Water.org morosely reports that 3.4 million people die each year from water related diseases and “Lack of access to clean water and sanitation kills children at a rate equivalent of a jumbo jet crashing every 4 hours”.
According to NOAA (National Oceanic and Atmospheric Administration), only 3% of the earth’s water is classified as freshwater and can be found in rivers, lakes, and below the ground. Moreover, 2% of the freshwater on earth is frozen in the form of glaciers and ice.
Still, 1% is still a lot of water. So is there really a fresh water crisis? Yes. And no. And probably.
Over 10 years ago in 2002 Coca-Cola omitted the word water in the “Raw Materials” section of its annual SEC filing. Moreover, in their 2010 10-k filing the company stated the following in the “Raw Materials” section: “…our Company recognizes water availability, quality, and sustainability… as one of the key challenges facing our business.”
Even companies seemingly more removed from water use, such as Intel, have water use policies. The first sentence of Intel’s Water Policy states, “Intel recognizes that water is a critical natural resource that is of strategic importance to our business and the communities in which we operate.”
You might also consider McKinsey & Company’s insight report from December 2009, which stated “One group of companies, including beverage, mining, and energy businesses, has found that growing water scarcity constitutes a threat to their social license to operate.”
However, the existence of companies like Life Straw, Sarvajal, and Slingshot suggest that if a clean drinking water crisis existed, it would be on its way to termination. Each makes their own unique splash in the water for profit industry. For example, Life Straw is a personal water filter that allows users to literally approach any body of water, insert the device, and drink clean water as if through a straw.
Sarvajal, a for-profit company founded in 2008, has water-dispensing ATMs in over 6 states in India. The company offers franchise opportunities and boasts serving nearly 9 billion liters of clean drinking water.

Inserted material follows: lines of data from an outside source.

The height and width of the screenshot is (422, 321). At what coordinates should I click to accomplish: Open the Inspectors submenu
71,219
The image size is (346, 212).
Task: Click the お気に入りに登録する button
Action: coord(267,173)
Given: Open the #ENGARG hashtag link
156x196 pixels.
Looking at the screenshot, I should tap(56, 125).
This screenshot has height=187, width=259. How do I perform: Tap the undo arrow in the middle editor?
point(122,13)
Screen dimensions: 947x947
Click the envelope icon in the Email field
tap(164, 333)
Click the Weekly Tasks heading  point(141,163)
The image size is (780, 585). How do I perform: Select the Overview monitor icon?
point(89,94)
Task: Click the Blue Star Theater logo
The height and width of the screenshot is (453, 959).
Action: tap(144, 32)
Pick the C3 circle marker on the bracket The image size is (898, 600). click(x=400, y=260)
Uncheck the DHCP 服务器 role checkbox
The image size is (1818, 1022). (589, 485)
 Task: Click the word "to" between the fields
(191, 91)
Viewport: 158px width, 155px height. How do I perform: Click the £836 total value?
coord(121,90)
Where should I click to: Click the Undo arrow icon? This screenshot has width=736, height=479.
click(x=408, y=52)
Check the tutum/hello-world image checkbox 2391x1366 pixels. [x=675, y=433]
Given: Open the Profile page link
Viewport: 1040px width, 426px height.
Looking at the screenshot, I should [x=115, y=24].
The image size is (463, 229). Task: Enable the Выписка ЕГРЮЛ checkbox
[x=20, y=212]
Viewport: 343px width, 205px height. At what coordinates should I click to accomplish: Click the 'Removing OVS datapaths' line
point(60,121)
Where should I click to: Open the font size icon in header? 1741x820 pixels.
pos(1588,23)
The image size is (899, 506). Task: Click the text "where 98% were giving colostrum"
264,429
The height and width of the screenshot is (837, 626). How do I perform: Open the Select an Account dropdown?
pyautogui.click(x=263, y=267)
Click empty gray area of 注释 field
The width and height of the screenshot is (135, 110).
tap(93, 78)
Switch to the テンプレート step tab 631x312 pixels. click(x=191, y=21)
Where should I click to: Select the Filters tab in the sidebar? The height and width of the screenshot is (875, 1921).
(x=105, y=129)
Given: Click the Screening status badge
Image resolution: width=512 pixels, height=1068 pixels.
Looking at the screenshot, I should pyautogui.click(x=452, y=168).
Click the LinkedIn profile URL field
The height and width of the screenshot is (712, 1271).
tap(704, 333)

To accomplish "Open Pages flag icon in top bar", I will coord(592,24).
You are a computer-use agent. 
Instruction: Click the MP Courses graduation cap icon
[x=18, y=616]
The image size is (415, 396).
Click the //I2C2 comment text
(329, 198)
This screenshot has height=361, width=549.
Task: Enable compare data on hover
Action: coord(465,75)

Perhaps the most feasible for use in the United States, considering the decreased government regulation of fracking, is Slingshot. Its inventor, Dean Kamen, believes that in less than 30 years, a gallon of water will cost more than a gallon of oil. Check out this Youtube video detailing Kamen’s invention which essentially vaporizes anything wet, then re-condenses the water, leaving behind materials that don’t vaporize including metals and toxins.
Finally, it should go without saying that whether or not our world has a water crisis, the purpose of conservation is to avoid truly desperate situations. With less than 1% of the globe’s freshwater drinkable, we should be more concerned about producing runoff, our businesses unnecessarily wasting water, and the impact of our sewage systems. It is unclear how much of the contamination of our freshwater supply can be reversed, but with a highly competitive water purification sector, we all have a drop of hope.